You Got to Know a Lot of What Was Going On,"
December 20, 1994
Interviewer: Rheba Massey
Douglas George was born December 12, 1922 in Emporia,
Kansas, where he lived until he went to college at
Manhattan, Kansas. He was a freshman living in a boarding
house when Pearl Harbor was bombed. He and the other boys
had a sense they wouldn't be finishing college. He
enlisted eleven months later, he could have stayed home
to work the farm because his two older brothers were in
the service. He didn't want his brothers to be able to
say, "we were there and you weren't," so he
quit college, expecting to be called up. Ironically when
he was drafted, he was sent to a small college in Alfred,
New York, to study engineering. The government paid for
this education, mostly George thinks, so that the
colleges wouldn't go under from the sudden decrease in
their enrollments. Some of the students had not been to
college before and if they flunked out, they were demoted
and sent back to the army. George's education lasted two
and a half more semesters and then was interrupted again
as the military prepared for the D-Day invasion.
with many of his classmates, George joined the 69th
Infantry Division in April of 1944. After training in
Mississippi, he was sent to Bristol, England, and later
to Southampton, attached to the 273rd Regimental
Headquarters as a switchboard operator. Several months
after the actual D-Day Invasion, his division was sent to
France and landed on the beach in mid January.

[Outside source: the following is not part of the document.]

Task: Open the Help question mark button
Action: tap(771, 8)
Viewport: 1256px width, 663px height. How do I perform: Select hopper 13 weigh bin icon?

His first
experience of being on the front line occurred on the
German border. The troops were transported in the back of
trucks and it was hard for the men inside to know where
they were going. This was just after the Battle of the
Bulge; and the "Massacre of Malmedy," where 80
GIs were shot down on an open field, was on everybody's
minds. As they passed through a small town, someone
looked back and saw a sign that said "Malmedy."
They camped just beyond this town and George drew a
midnight guard duty at a lonely cross road where they
could hear the shelling in the distance.
That was his only time on guard duty, as he was part
of a four- man crew that manned the switchboards. Often
all four would be around the same switchboard listening
to conversations, so they knew a great deal of what was
going on and whose conversations would be most
interesting. "We often laughed about our captain who
was married and had a girlfriend in England."
One of the most interesting overheard conversations
occurred when they were on the Siegfried line. One night
twenty-six Americans went to blow up a German pill box.
They were loaded with a dynamite-like substance called
"mashed potatoes," which could be stuck against
a structure and should not explode until the fuse was
lit. Twenty-four of the men were in the house with the
guard and the Lieutenant outside, when the farm house
blew up. George was on switchboard duty when the
lieutenant called the major to report this accident,
saying he would never get over it. The men listening in
heard the major's reply that he would get over it.
"It's not so bad."
Another story was that of a colonel who called down to
the major saying, "The war is getting about over and
I haven't seen any combat. I've been stuck up here in
division headquarters and I don't even have a Bronze
Star. I can't go home without a Bronze Star. I've got to
see some combat."
Despite the major's objections, the colonel insisted
on going toward the front in a party of three officers
and drivers in three jeeps. The colonel's jeep hit a mine
and the colonel was blown to bits. George heard the
frantic report to division headquarters and the command
to "Go and find his West Point ring. I've got to
send it home to his wife."
After telling the story of the frantic efforts to make
this one man's death seem heroic, George concluded
"And that's what left me with impression that when
24 GI's get killed, it wasn't so bad."
The danger of working in communications was making an
officer angry when they mistakenly pulled a plug and
accidentally cut a conversation off the switchboard.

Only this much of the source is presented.